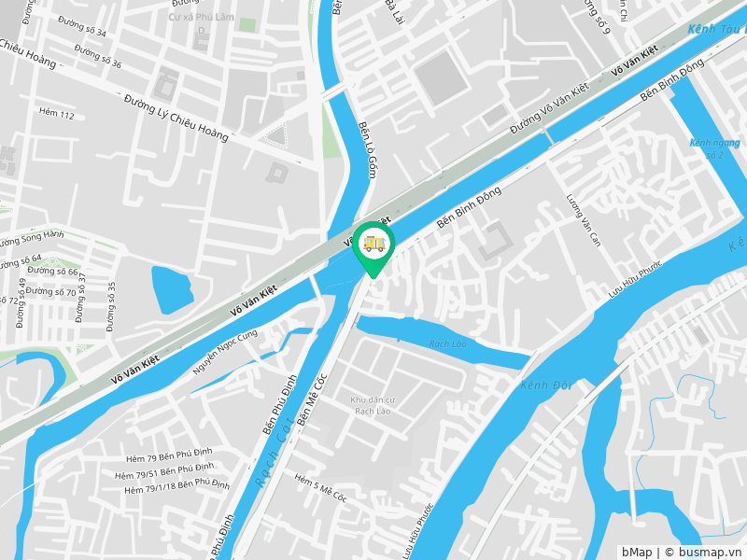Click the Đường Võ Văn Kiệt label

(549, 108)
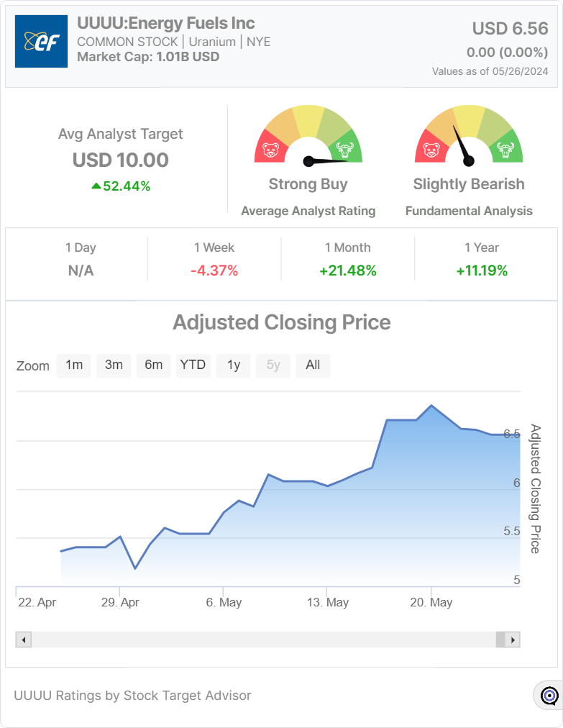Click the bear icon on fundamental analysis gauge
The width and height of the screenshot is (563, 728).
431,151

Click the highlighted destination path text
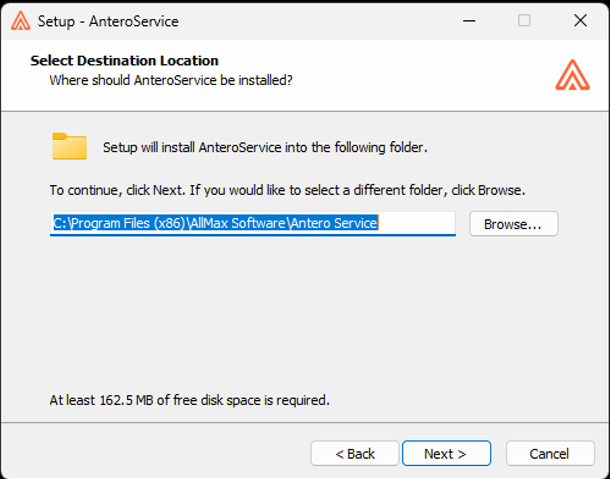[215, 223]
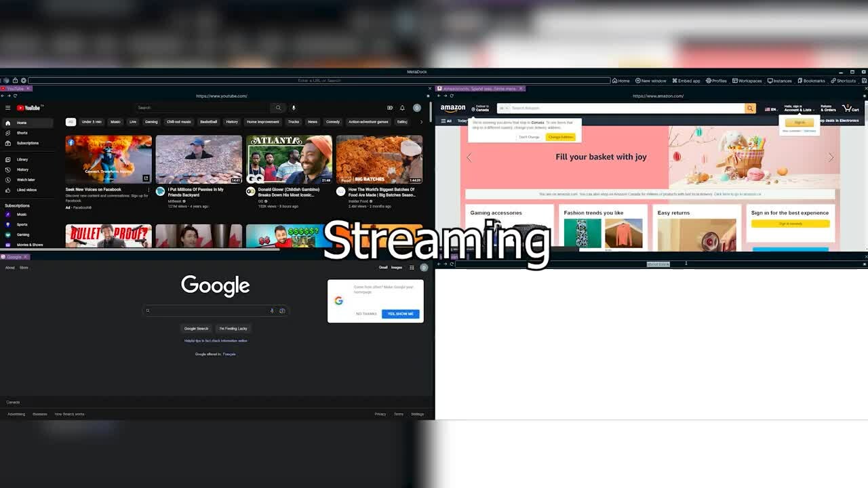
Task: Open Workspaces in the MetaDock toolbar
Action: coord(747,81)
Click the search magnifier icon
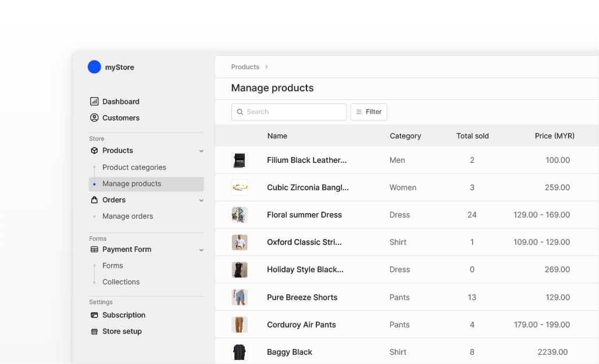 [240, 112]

==

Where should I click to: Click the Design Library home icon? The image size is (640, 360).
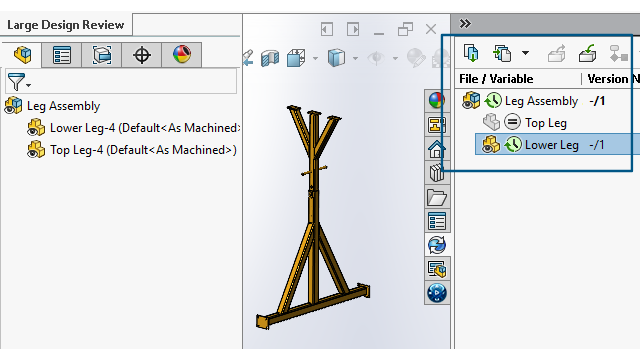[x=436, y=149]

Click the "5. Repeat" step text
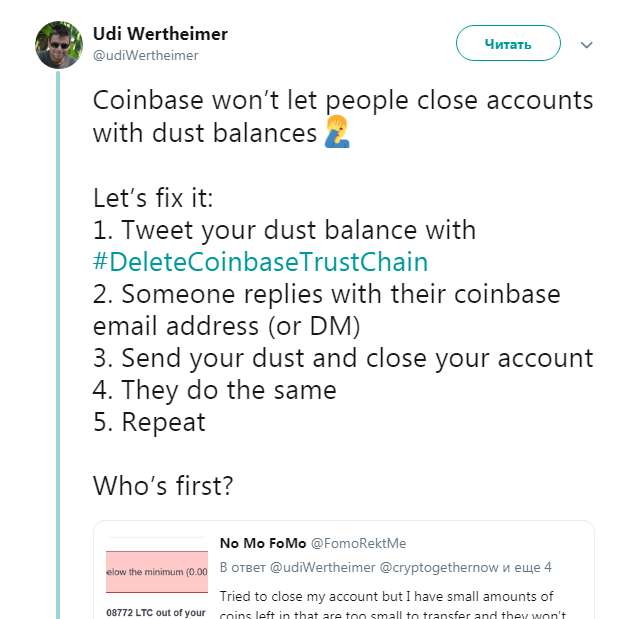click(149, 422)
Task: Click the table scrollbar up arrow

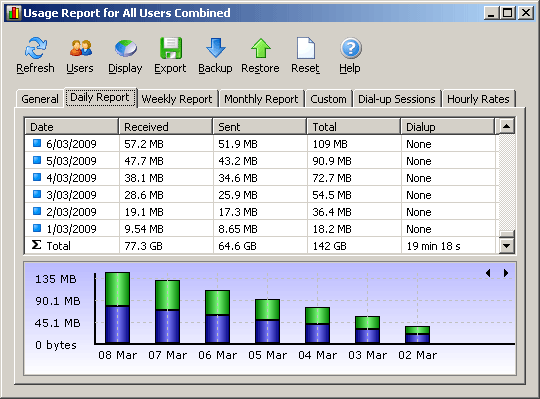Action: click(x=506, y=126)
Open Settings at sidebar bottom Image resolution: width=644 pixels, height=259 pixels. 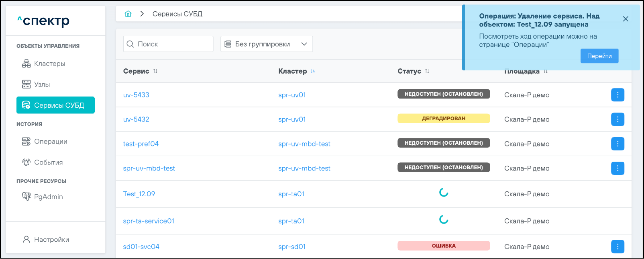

## Exercise objective
When copying from the data above, begin at the line containing "Task: Click the table scrollbar up arrow" and end at the line containing "Open Settings at"; return those lines exactly and leave all pictures behind.

## Solved problem
Task: Click the table scrollbar up arrow

Action: click(x=506, y=126)
Open Settings at sidebar bottom Image resolution: width=644 pixels, height=259 pixels. 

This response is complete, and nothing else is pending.